Purpose: To investigate the role of solute carrier family 6-member 14 (SLC6A14) in gastric cancer (GC) tumorigenesis.
Methods: The GC cell proliferation was evaluated by CCK8 and colony formation assays. Flow cytometry and wound healing assays were used to investigate cell apoptosis and migration, respectively.  Immunofluorescence was used to investigate autophagy.

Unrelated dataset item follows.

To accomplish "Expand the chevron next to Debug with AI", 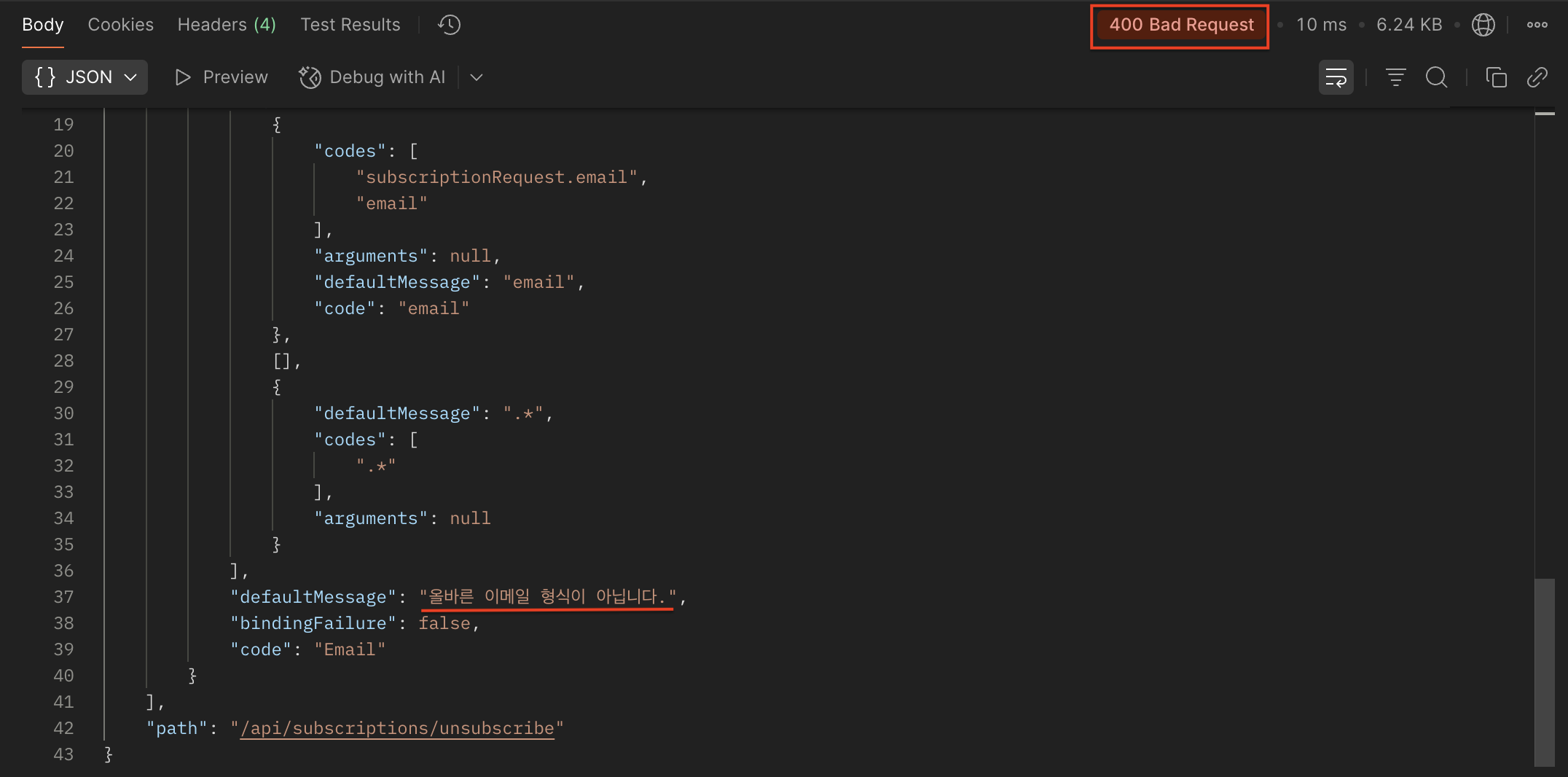I will tap(477, 77).
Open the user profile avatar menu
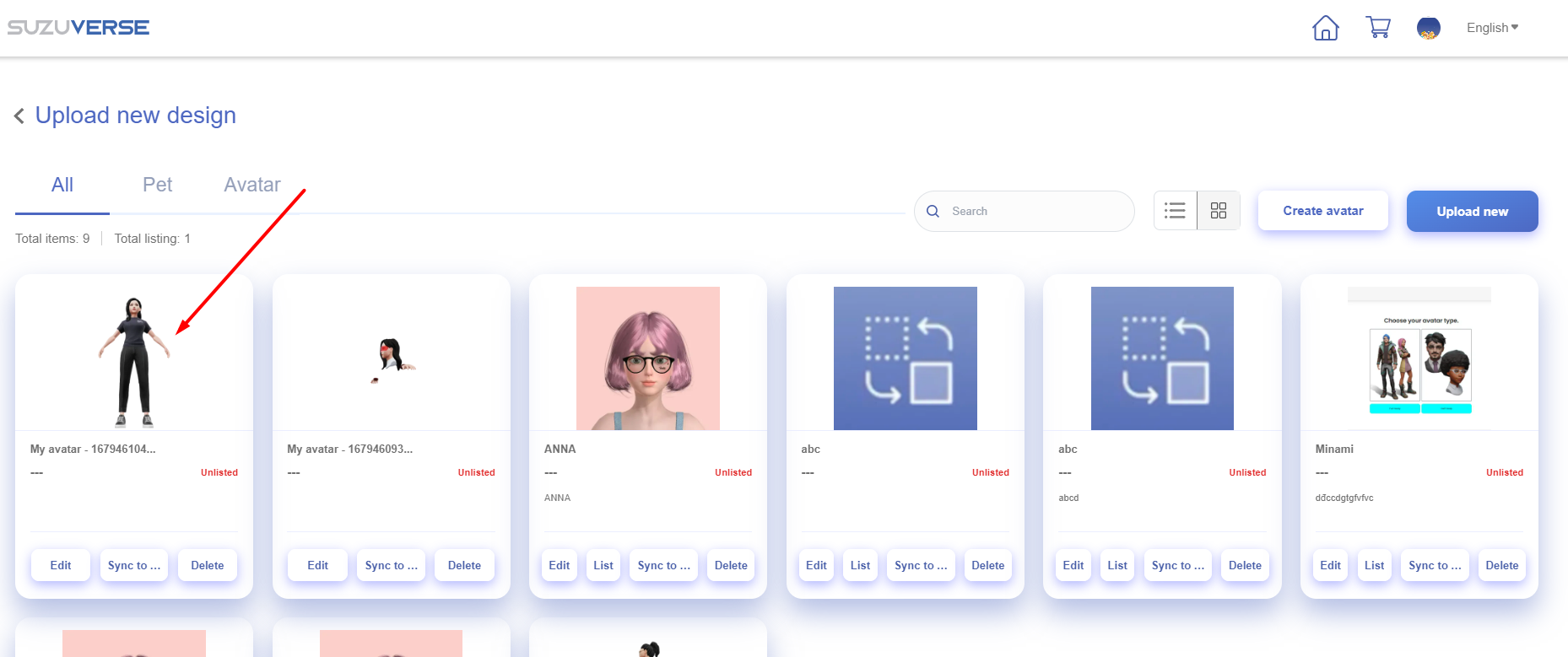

Results: The SLC6A14 was elevated in GC cells (p < 0.001). Overexpression of SLC6A14 increased GC cell viability and migration (p < 0.001), increased colony formation, and suppressed cell apoptosis (p < 0.05). However, knockdown of SLC6A14 inhibited GC tumorigenesis by decreasing cell viability and migration, reducing colony formation, and promoting cell apoptosis (p < 0.001). Overexpression of SLC6A14 decreased the LC3-II/LC3-I ratio. Silencing of SLC6A14 increased the LC3-II/LC3-I ratio and increased the fluorescence intensity of LC3. Overexpression of SLC6A14 increased phosphorylation of JAK2 and STAT3 (p < 0.001).
Conclusion: Knockdown of SLC6A14 suppresses GC cell migration and proliferation and promotes autophagy through inactivation of JAK2/STAT3 signaling.